IP Requirements:
- Emory IP
Experience Requirements:
- AI/ML Algorithm Development
Problem Description
Hyperkalemia (high potassium) is a common in Acute Kidney Injury (AKI i.e. Acute renal failure), Cardiac patients and End Stage Renal Disease (ESRD i.e. Dialysis patients) especially in ICU (6.3%) and associated with cumulative, incremental mortality risks Odds Ratio 3.3 to 7.6, as high as 29.7%. The biological effects of hyperkalemia manifest on the electrocardiogram (ECG) and may predict mortality. The mortality effects of EKG changes in hyperkalemia especially in clinically intervenable stages in largely unexplored, current knowledge is limited to extreme ranges of hyperkalemia. The project sponsor/researcher is a nephrologist and intensivist with published work and expertise on the topic including prediction algorithms and mortality parameters.
Aim/Objective:
Evolve a predictive analytics EKG-based model for mortality in hyperkalemia in the clinically intervenable and modifiable ranges. Ideally, the predictive model based on explainable AI, supervised learning.

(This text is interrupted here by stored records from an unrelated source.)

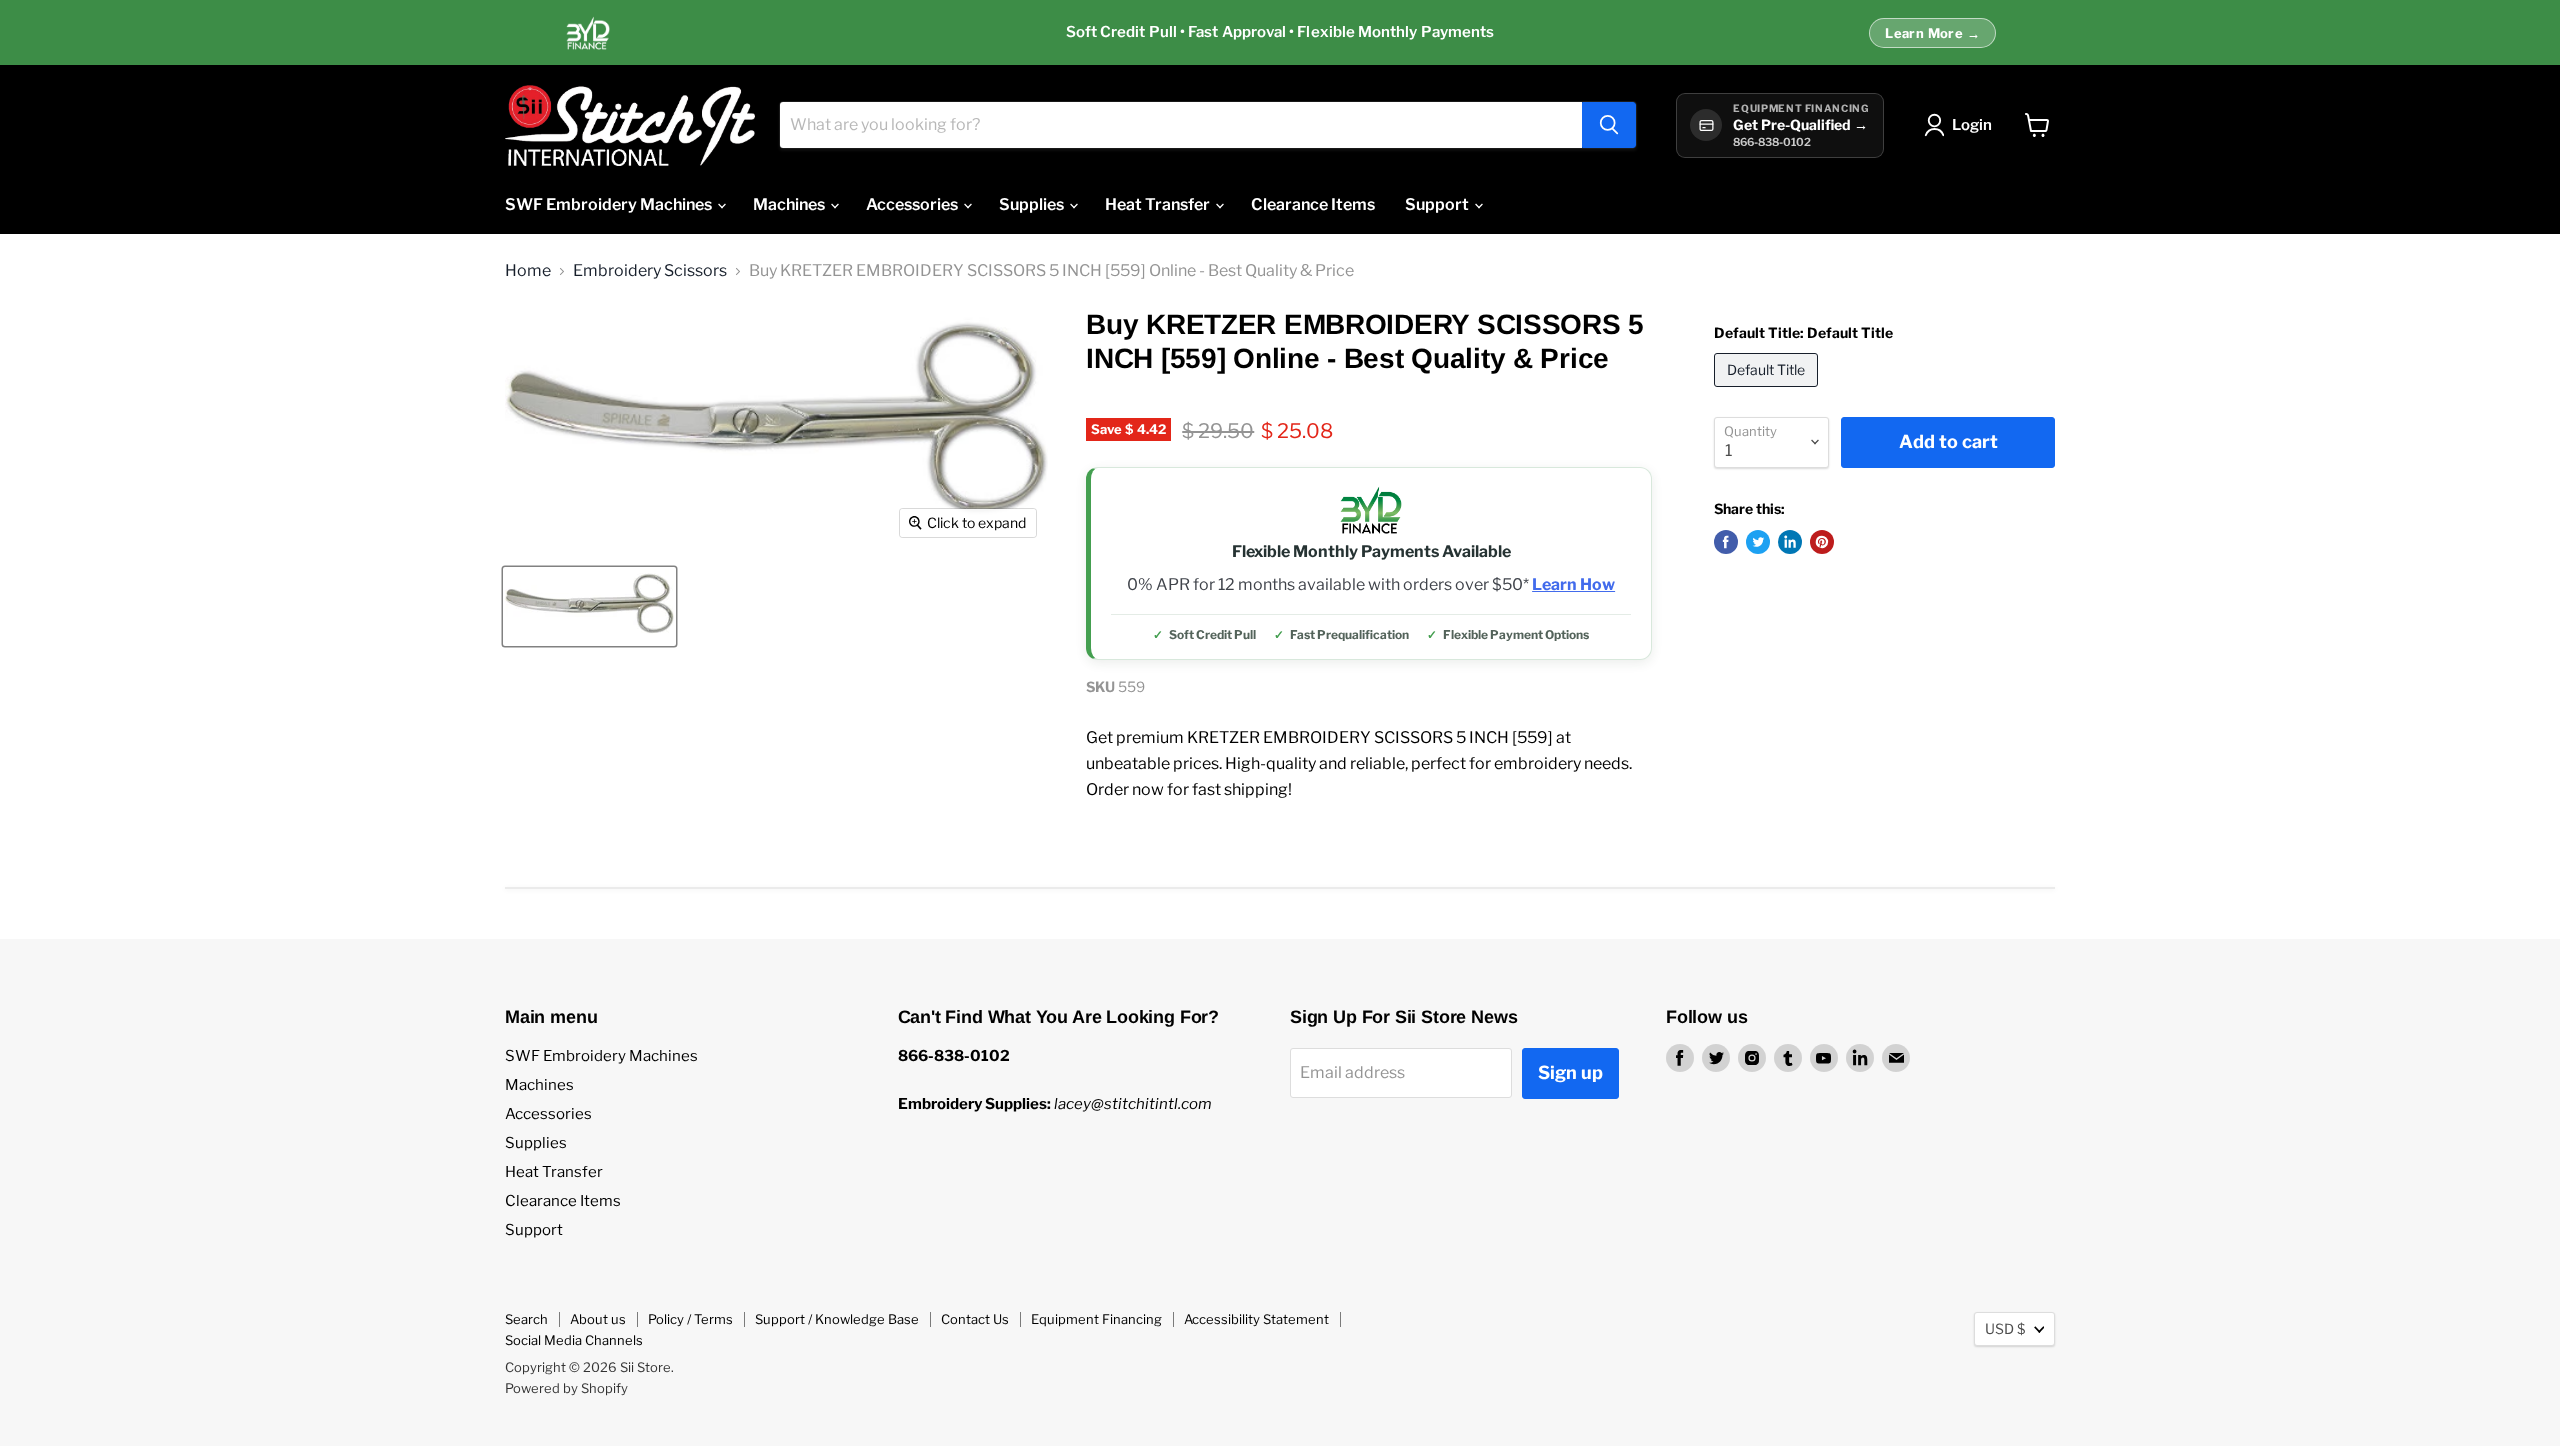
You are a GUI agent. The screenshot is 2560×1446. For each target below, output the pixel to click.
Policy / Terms (690, 1319)
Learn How (1573, 585)
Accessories (913, 204)
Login (1972, 125)
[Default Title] (1768, 391)
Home (528, 271)
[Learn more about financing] (1280, 33)
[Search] (1609, 125)
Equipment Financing (1096, 1319)
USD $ (2005, 1328)
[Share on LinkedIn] (1790, 542)
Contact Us (975, 1319)
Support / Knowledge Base (837, 1319)
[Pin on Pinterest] (1822, 542)
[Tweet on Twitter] (1758, 542)
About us (598, 1319)
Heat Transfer (1159, 204)
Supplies (1033, 204)
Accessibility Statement (1256, 1319)
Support (1438, 204)
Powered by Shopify (566, 1388)
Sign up (1570, 1072)
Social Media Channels (574, 1340)
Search (526, 1319)
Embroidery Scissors (650, 271)
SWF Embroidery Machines (610, 204)
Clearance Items (1313, 204)
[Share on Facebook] (1726, 542)
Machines (790, 204)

I propose to build on my preexisting work, I already built 2 data bases:
- a) 12 lead EKG data base which I used for derivation, proof of concept and validation of parameters
- b) big data set of wave form data already linked to clinical data which is extracted from MIMIC 4
Please refer to my Journal of Electro cardiology publication for a general idea of hyperkalemia prediction work and EKG mortality parameters.
Project proposal:
I propose the following sequence utilizing software platforms Python or MATLAB
- Review of linked wave form MIMIC data for outliers and validation
- Filter the MIMIC wave form data with frequency domain analysis, low pass filters
- R wave and T wave identification (utilize/modify open-source algorithms on MIT/BWH Physionet etc.)
- Feature extraction of wave form features of clinical/physiological relevance and interest signal averaged T waves (I have published and unpublished data on these parameters to cue the model) –> linear and nonlinear parameters
- Extract mortality data from MIMIC along with clinically relevant data (ideally time weighted) that influence mortality
- Separate data into derivation and validation subsets
- Evolution of predictive analytics mortality model: Supervised learning utilizing wave form features I defer methodology to experts: Broadly propose to use classification methodologies: SVM or Neural networks or decision trees
- Run epochs for derivation and validation
- Explainability of model probably SHAP
- Ideally would use another data set to test the generalizability, validity and robustness of models
Clinical applications and future scope:
The proposed mortality model would have significant clinical impact and potentially wide scope for further evolution of predictive analytics models. I propose to exploit the model for further evolution of personalized/precision medicine (based on mortality risk) to guide optimal and timely potassium interventions. Such precision medicine is very important in subsets of AKI, Cardiac patients and ESRD. The sponsor has access to multiple academic centers and collaborators in cardiology, nephrology and would like to evolve and validate the model to other real time datasets and expand the scope to monitoring devices, implantable devices and wearables. The project may result in paradigm shifts in clinical care, risk stratification and precision medicine care models for these high-risk patients.